When you see this message, you have lost logs. The other case that indicates log loss is when an input is paused, which is covered in the overlimit error section.

Tail Permission Errors

A common error message for ECS FireLens users who are reading log files is the following:

[2022/03/16 19:05:06] [error] [input:tail:tail.5] read error, check permissions: /var/output/logs/service_log*

This error will happen in many cases on startup when you use the tail input. If you are running Fluent Bit under FireLens, then remember that it alters the container ordering so that the Fluent Bit container starts first. This means that if it is supposed to scan a file path for logs on a volume mounted from another container- at startup the path might not exist.

This error is recoverable and Fluent Bit will keep retrying to scan the path.

There are two cases which might apply to you if you experience this error:

  1. You need to fix your task definition: If you do not add a volume mount between the app container and FireLens container for your logs files, Fluent Bit can't find them and you'll get this error repeatedly.

  2. This is normal, ignore the error: If you did set up the volume mount correctly, you will still always get this on startup.

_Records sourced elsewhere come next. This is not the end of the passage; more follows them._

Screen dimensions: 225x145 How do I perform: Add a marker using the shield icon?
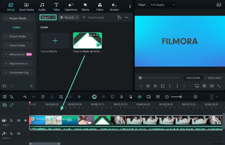click(113, 97)
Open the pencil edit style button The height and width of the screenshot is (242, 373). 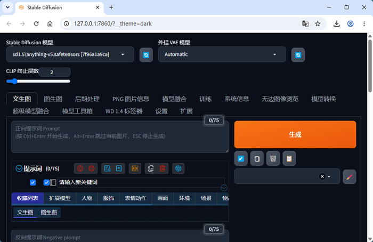coord(349,177)
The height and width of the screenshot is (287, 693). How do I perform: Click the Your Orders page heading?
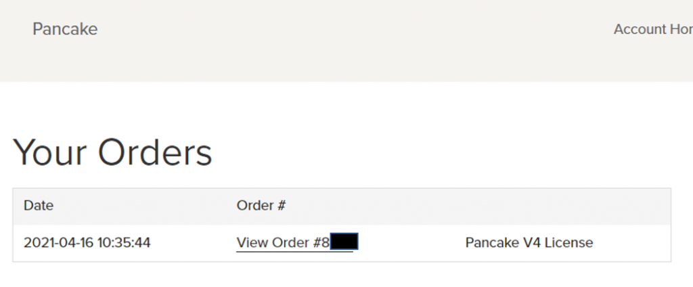tap(112, 152)
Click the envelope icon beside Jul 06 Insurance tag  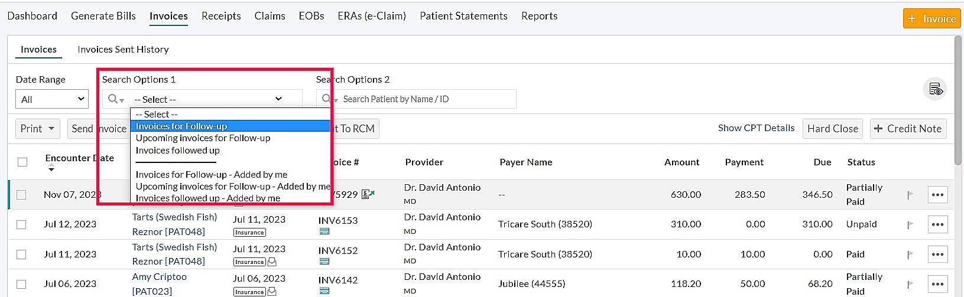tap(272, 292)
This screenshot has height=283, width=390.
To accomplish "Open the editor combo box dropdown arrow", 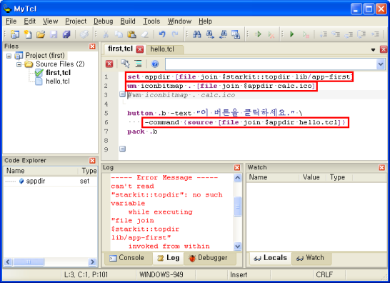I will [381, 64].
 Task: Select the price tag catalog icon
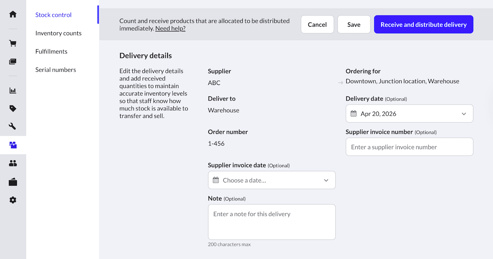pyautogui.click(x=13, y=108)
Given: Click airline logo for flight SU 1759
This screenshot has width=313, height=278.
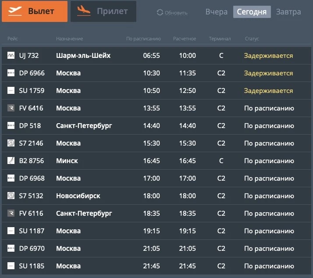Looking at the screenshot, I should [x=11, y=91].
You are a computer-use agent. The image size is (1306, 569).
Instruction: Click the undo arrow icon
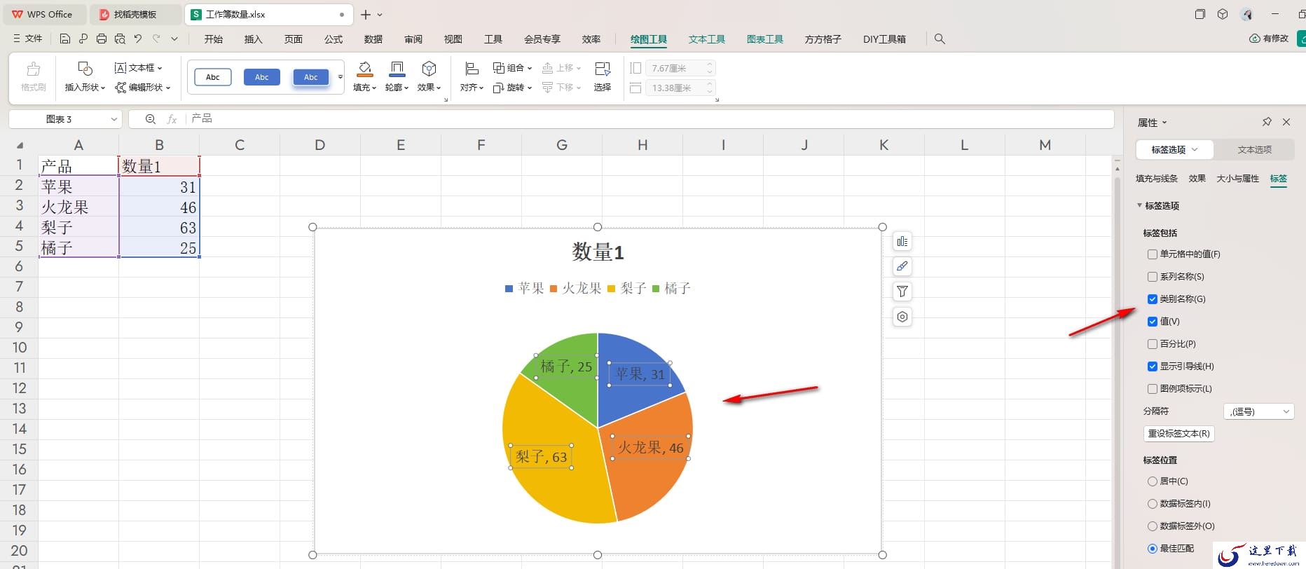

This is because ECS will start the FireLens container first, and so that path won't exist until the app container starts up, which is after FireLens. Thus it will always complain about not finding the path on startup. This can either be safely ignored or fixed by creating the full directory path for the log files in your Dockerfile so that it exists before any log files are written. The error will only happen on startup and once the log files exist, Fluent Bit will pick them up and begin reading them.

Overlimit warnings

Fluent Bit has storage and memory buffer configuration settings.

When the storage is full the inputs will be paused and you will get warnings like the following:

[input] tail.1 paused (mem buf overlimit)
[input] tail.1 paused (storage buf overlimit
[input] tail.1 resume (mem buf overlimit)
[input] tail.1 resume (storage buf overlimit

Search for "overlimit" in the Fluent Bit logs to find the paused and resume messages about storage limits. These can be found in the code in flb_input_chunk.c.

invalid JSON message

Users who followed this tutorial or similar to send logs to the TCP input often see message like:

invalid JSON message, skipping

Or:

[debug] [input:tcp:tcp.0] JSON incomplete, waiting for more data...

These are caused by setting Format json in the TCP input. If you see these errors, then your logs are not actually being sent as JSON. Change the format to none.

For example:

[INPUT]
    Name          tcp
    Listen        0.0.0.0
    Port          5170
# please read docs on Chunk_Size and Buffer_Size: https://docs.fluentbit.io/manual/pipeline/inputs/tcp
    Chunk_Size    32
# this number of kilobytes is the max size of single log message that can be accepted
    Buffer_Size   64
# If you set this to json you might get error: "invalid JSON message, skipping" if your logs are not actually JSON
    Format        none
    Tag           tcp-logs
# input will stop using memory and only use filesystem buffer after 50 MB
    Mem_Buf_Limit 50MB
    storage.type  filesystem 

Basic Techniques

Enable Debug Logging

Many Fluent Bit problems can be easily understood once you have full log output. Also, if you want help from the aws-for-fluent-bit team, we generally request/require debug log output.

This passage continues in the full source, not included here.